About Bread

Bread . . . Bread . . . Bread . . . so wonderful to make, to share and to be nourished by.
When my children were teenagers with bottomless appetites, I used to bake six loaves of bread at a time. I learned from a Vermont farm wife to place two rolls of dough together in a bread pan. They rose together and would look silky like a baby’s bottom. After the bread was baked it was easy to break the loaf in half and serve it, which was the real reason the farm wife make it that way. Half a loaf at a meal for the farm hands was what was wisely offered. I did the same for my kids who could devour more than that at a sitting slathering the slices with butter and honey.

I learned, too, that if I played something by Mozart the dough would rise higher than it normally would. Bread and Mozart, the warm smell of yeast and flour cascading throughout the house, what a good feeling it gave me.

**Source data**
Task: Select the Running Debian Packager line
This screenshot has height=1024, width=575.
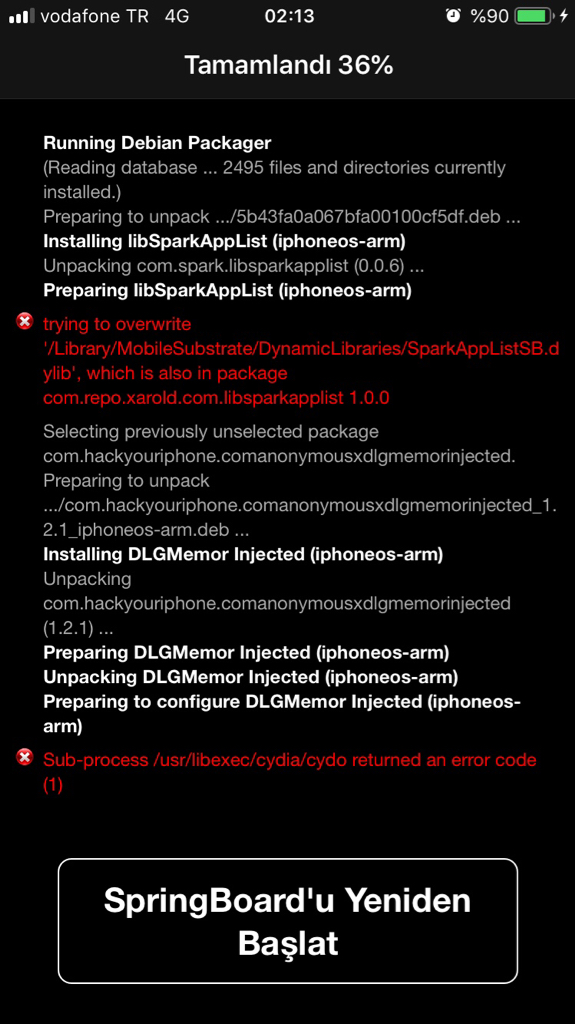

**Objective**
From the piece about bread, copy the part that opens with the words containing "When my children" and closes with "butter and honey.". Rely only on the piece about bread.

**Solution for this exercise**
When my children were teenagers with bottomless appetites, I used to bake six loaves of bread at a time. I learned from a Vermont farm wife to place two rolls of dough together in a bread pan. They rose together and would look silky like a baby’s bottom. After the bread was baked it was easy to break the loaf in half and serve it, which was the real reason the farm wife make it that way. Half a loaf at a meal for the farm hands was what was wisely offered. I did the same for my kids who could devour more than that at a sitting slathering the slices with butter and honey.